The Nix brothers were grocers who sued a government customs official in federal district court because their imported tomatoes were taxed as vegetables instead of being admitted as fruit,
which came in free.
Arguing that tomatoes were fruit, the Nixes cited a variety of dictionaries, each of which defined fruit as the edible part of
a plant consisting of the seeds and pulpy surrounding tissues. Like…a tomato. Expert witnesses testified that the meanings of the words “fruit” and “vegetable” in trade and commerce did not differ from the dictionary definitions.
The district court found for the Nix brothers. Tomatoes are fruit. Why quarrel with Webster’s Dictionary?
Why not quarrel with Webster said the Supreme Court of the United States, as it overruled the lower court. Tomatoes are vegetables!
Writing for the majority, Justice Horace Gray stated that dictionaries are not evidence, but function only as aids to memory and understanding.

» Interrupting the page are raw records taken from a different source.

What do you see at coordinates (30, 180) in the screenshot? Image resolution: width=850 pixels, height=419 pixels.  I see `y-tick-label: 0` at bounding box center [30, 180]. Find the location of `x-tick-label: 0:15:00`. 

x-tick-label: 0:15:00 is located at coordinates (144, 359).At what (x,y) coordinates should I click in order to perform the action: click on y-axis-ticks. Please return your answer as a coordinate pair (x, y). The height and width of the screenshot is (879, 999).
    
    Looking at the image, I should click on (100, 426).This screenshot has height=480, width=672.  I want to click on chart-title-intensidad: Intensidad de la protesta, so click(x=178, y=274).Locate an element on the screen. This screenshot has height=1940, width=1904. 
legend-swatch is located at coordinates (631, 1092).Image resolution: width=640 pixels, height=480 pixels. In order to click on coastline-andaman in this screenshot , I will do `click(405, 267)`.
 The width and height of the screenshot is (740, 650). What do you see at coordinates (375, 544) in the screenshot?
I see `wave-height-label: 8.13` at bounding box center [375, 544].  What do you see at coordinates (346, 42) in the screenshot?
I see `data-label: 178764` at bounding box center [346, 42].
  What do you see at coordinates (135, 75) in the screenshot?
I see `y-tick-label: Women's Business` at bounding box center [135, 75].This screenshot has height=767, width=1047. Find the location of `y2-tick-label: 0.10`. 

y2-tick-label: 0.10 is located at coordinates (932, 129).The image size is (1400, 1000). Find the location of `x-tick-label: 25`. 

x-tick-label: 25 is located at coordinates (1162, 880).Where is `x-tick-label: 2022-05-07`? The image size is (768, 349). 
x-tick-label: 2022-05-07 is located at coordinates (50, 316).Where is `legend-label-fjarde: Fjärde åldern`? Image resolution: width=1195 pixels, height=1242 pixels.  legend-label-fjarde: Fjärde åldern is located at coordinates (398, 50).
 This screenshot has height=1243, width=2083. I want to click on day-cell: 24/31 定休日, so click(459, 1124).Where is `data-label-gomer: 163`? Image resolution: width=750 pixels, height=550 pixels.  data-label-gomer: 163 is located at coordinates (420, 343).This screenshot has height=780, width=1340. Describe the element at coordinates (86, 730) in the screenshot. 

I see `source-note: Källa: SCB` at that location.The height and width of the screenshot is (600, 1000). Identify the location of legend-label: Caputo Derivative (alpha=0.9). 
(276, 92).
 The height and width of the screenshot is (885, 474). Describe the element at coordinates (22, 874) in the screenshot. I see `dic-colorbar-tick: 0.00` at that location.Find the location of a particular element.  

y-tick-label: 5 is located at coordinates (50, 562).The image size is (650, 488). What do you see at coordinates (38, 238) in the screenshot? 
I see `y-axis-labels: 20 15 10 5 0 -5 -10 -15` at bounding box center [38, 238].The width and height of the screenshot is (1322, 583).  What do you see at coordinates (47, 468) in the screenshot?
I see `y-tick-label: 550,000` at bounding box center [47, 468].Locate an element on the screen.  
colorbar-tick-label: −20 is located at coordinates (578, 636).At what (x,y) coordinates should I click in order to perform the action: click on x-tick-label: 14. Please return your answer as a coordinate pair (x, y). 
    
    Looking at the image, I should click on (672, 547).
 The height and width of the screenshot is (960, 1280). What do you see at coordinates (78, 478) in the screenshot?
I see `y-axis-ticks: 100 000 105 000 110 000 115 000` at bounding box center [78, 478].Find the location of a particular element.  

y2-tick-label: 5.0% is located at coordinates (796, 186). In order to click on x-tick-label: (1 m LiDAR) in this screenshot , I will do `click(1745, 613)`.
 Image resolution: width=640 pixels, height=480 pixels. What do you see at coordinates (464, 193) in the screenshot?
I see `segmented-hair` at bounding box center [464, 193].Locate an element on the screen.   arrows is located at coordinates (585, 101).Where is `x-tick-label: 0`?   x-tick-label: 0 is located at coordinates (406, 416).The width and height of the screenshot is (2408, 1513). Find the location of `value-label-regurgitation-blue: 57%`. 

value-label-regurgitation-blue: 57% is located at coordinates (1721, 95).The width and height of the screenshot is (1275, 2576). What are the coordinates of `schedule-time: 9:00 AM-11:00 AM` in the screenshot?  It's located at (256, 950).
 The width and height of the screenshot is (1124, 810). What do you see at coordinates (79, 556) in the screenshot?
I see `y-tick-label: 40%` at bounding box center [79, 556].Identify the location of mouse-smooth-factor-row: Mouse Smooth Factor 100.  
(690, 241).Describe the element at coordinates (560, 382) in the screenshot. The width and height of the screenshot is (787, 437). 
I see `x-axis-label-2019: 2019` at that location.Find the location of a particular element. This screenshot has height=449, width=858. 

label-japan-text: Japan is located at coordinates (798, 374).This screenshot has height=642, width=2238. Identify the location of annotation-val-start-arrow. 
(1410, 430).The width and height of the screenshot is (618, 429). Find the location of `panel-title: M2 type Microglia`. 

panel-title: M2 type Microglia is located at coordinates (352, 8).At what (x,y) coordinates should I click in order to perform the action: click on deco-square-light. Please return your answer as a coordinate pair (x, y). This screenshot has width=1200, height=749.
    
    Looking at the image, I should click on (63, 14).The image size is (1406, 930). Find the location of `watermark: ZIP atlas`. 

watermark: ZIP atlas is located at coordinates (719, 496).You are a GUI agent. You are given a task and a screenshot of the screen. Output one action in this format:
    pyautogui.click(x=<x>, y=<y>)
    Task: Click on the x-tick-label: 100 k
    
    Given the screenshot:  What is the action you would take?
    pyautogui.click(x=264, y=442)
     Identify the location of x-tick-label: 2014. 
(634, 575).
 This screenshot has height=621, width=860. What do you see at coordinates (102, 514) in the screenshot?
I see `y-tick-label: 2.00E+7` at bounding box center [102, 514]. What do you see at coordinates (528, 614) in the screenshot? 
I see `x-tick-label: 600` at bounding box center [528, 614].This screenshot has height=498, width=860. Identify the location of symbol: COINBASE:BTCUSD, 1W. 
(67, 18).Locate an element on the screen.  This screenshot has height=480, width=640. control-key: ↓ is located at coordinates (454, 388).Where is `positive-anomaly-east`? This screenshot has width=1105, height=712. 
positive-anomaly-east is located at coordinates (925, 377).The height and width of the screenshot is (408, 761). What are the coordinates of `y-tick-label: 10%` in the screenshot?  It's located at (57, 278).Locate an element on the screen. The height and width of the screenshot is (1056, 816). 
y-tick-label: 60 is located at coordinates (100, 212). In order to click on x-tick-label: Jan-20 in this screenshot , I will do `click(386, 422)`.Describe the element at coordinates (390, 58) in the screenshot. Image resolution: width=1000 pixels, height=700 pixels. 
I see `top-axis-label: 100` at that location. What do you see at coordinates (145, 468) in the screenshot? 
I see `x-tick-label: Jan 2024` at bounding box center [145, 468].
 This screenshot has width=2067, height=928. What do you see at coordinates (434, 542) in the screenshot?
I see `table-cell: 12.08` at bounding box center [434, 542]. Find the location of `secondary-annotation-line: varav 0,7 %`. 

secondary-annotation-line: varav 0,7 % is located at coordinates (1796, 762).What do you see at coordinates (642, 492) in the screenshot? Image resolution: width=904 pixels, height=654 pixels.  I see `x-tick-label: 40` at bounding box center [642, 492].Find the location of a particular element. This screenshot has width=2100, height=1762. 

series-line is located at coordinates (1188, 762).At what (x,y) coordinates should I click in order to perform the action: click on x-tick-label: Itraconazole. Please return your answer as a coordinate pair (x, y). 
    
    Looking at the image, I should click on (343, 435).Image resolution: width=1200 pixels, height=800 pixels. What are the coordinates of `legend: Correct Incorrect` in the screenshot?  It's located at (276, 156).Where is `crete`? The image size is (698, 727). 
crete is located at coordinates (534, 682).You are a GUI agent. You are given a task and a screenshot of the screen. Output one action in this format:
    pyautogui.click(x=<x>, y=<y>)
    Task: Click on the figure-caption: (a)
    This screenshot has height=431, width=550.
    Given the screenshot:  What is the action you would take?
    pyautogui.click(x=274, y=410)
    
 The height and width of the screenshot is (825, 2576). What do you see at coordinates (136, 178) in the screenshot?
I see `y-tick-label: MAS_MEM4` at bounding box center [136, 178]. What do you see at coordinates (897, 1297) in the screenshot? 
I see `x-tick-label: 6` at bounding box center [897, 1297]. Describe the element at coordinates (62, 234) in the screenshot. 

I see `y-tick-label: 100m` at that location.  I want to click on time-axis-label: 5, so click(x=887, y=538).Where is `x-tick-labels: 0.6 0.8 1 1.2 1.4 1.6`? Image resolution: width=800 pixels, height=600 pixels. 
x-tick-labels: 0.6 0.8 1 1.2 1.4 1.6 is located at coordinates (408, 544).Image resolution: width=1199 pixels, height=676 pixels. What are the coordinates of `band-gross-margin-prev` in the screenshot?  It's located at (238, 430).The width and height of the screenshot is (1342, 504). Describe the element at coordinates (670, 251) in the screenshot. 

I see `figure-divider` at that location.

And sometimes the ordinary meaning of words differs from their dictionary definition. Yes, he admitted, “botani-
cally speaking, tomatoes are the fruit of a vine.” But in the common language and common practice of the people, he continued, they’re vegetables: they’re grown with vegetables and are “usually served at dinner in, with, or after…the principal part of the repast, and not, like fruits generally, as dessert.” Popular understanding, in other words, overruled scientific truth.
Justice Gray went on to note the troubling similarity between this case and a recent attempt to beat the import tax by convincing the Supreme Court that beans weren’t vegetables, but seeds. “Beyond common knowledge” said the exasperated justices, “very little evidence is necessary,” apparently attempting to nip this disturbing trend of litigation in the bud.
Although this is one of the court’s odder decisions, it shows the lengths people will go to when money is involved. And it reflects the truth of Chief Justice Charles Evans Hughes’s famous remark: “The Constitution is what the Supreme Court says it is.” Apparently, so is the tomato.
But the controversy continues. In 1982, Ronald Reagan proclaimed tomato ketchup a vegetable. Under Governor Bill Clinton, Arkansas decided to have it both ways in 1987, declaring the tomato its state vegetable and state fruit. In 2003 Tennessee boldly designated the tomato its state fruit. Ohio may soon follow.
Vermont can reverse this trend: in 1999 – on May 10th, as it happens – the legislature declared the apple our state fruit.
There’s still an opening for state vegetable.
Vic Henningsen is a teacher and historian.